Adaptação de rotinas – Sobre os argumentos aventados pela Anvisa, vale registrar que, se acolhidos, serviriam para invalidar as medidas de fechamento provisório de inúmeros outros estabelecimentos de alimentação, pois qualquer serviço público ou privado, inclusive industrial, que ainda esteja em funcionamento teria – pelo raciocínio da impetrada – de contar com um restaurante aberto nas suas proximidades para evitar que seus trabalhadores consumissem “marmitas” ou se deslocassem para outros locais para se alimentar. “Afinal, todas as famílias e empresas estão tendo de se valer de meios de entrega e de outras alternativas de adaptação de rotinas de trabalho durante a presente crise, não nos parecendo coerente que somente os aeroportos sejam excluídos desse contexto”.

Providências necessárias – “Ressalte-se, por fim, que cabe à concessionária do aeroporto acomodar seus serviços da melhor forma para evitar transtornos e riscos aos seus colaboradores, cuidando de organizar e adaptar os espaços, equipamentos e fluxos de trabalho sob sua administração às necessidades transitórias do momento.

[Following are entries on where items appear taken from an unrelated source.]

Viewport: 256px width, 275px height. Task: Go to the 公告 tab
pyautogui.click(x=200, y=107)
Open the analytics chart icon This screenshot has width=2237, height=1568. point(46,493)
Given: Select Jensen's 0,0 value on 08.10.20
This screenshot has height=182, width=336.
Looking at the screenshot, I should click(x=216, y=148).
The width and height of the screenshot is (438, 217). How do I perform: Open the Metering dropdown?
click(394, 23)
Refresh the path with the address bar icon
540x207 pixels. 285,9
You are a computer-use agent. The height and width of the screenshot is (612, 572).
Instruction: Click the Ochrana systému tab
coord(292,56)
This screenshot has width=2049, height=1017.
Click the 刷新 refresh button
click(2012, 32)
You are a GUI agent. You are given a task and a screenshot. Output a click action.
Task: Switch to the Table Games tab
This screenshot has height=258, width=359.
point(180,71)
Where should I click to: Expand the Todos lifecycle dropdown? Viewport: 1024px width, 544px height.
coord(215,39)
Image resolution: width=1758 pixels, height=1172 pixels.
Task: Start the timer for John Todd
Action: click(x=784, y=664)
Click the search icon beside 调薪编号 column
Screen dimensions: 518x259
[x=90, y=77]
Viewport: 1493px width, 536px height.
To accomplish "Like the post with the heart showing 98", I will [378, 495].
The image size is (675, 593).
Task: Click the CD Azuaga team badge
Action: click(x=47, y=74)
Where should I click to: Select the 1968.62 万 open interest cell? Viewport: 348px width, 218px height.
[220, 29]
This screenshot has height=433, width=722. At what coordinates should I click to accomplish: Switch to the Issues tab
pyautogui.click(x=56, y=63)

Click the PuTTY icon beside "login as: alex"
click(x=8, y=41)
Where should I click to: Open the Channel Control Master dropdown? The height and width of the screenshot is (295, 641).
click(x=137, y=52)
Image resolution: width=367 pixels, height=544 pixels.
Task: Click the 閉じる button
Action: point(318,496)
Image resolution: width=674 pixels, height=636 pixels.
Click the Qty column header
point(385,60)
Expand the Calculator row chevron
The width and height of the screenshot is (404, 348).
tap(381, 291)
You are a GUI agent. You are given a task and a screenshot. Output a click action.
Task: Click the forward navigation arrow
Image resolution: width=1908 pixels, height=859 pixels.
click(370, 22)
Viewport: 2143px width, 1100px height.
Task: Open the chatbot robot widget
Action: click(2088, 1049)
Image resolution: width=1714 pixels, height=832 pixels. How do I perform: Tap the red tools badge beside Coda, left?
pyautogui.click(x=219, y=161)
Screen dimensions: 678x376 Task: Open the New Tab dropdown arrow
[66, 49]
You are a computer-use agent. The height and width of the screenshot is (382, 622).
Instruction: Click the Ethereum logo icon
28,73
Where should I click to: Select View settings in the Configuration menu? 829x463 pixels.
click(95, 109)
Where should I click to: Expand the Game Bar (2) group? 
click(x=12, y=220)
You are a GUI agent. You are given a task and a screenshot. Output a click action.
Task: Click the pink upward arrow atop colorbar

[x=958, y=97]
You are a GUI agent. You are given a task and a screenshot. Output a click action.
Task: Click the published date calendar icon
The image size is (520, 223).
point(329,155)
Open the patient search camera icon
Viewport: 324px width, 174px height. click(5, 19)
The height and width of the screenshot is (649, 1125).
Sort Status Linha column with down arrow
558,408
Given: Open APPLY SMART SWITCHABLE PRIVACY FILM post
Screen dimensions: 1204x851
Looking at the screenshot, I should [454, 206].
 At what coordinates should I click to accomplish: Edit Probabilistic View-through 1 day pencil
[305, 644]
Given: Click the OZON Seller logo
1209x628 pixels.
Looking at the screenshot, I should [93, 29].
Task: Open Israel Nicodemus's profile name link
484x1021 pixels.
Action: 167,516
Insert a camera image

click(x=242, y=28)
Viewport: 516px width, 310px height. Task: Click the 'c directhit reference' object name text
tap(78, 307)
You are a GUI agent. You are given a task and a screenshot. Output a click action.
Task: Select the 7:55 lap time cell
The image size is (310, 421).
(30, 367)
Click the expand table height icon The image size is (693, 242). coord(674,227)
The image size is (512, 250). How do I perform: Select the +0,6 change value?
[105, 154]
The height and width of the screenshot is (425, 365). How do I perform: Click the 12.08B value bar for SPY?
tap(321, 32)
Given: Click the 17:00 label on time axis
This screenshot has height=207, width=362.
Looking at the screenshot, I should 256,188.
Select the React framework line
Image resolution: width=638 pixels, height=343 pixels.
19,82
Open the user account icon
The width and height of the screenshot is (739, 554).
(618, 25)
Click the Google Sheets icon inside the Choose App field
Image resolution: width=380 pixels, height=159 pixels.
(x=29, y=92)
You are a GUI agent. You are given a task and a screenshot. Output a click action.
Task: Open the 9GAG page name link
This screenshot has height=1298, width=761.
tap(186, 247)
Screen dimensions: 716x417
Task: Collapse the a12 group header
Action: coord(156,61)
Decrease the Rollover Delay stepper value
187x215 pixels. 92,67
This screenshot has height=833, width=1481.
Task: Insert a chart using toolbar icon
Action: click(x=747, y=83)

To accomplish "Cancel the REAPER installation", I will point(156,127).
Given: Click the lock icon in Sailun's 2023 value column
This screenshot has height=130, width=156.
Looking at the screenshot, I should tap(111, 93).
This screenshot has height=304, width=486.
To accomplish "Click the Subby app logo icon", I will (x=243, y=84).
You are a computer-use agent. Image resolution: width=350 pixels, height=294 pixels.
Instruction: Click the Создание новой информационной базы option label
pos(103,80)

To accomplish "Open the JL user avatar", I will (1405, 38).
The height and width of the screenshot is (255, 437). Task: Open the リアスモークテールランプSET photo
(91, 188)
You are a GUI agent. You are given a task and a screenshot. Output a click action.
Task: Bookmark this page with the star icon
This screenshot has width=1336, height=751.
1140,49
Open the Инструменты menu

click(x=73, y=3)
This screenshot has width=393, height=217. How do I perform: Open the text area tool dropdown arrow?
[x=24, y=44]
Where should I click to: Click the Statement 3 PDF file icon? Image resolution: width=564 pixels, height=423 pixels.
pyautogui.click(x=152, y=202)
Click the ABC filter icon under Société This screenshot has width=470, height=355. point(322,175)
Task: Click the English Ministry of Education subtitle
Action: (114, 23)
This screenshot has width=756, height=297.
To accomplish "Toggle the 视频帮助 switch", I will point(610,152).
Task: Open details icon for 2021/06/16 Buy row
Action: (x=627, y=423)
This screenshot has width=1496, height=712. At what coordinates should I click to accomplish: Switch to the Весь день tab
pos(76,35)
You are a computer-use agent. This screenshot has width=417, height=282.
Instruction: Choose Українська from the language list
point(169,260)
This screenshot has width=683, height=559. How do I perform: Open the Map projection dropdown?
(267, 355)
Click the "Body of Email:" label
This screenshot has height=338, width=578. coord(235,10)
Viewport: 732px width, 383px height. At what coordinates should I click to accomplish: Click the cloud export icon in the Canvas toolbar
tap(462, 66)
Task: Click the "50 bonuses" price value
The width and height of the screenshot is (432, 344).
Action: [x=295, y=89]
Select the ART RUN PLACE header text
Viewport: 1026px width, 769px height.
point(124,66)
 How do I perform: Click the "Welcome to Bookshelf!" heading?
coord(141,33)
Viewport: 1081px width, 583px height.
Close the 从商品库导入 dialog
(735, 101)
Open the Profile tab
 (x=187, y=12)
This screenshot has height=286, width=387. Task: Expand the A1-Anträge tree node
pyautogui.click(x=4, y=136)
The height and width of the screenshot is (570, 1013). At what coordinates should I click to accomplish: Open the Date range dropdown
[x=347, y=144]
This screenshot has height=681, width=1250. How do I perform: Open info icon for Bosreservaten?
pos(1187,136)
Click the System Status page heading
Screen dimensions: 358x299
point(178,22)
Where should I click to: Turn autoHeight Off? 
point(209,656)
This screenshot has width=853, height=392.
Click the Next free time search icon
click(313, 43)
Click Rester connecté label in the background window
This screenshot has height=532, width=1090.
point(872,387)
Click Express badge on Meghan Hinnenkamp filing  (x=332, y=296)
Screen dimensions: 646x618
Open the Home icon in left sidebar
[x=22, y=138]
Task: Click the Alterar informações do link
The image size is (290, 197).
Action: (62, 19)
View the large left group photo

Registre-se que os órgãos de vigilância sanitária local, assim como a Anvisa, até o momento, não comunicaram a este órgão ministerial, com a devida comprovação, a ocorrência das alegadas aglomerações no aeroporto supostamente motivadas pela ausência de restaurantes e lojas em funcionamento no local (mesmo porque os voos estão sendo realizados ali em número bem reduzido), cabendo-lhes, aliás, adotar as providências para conter tais ocorrências, se realmente vierem a se concretizar”, concluiu o membro do Ministério Público Federal.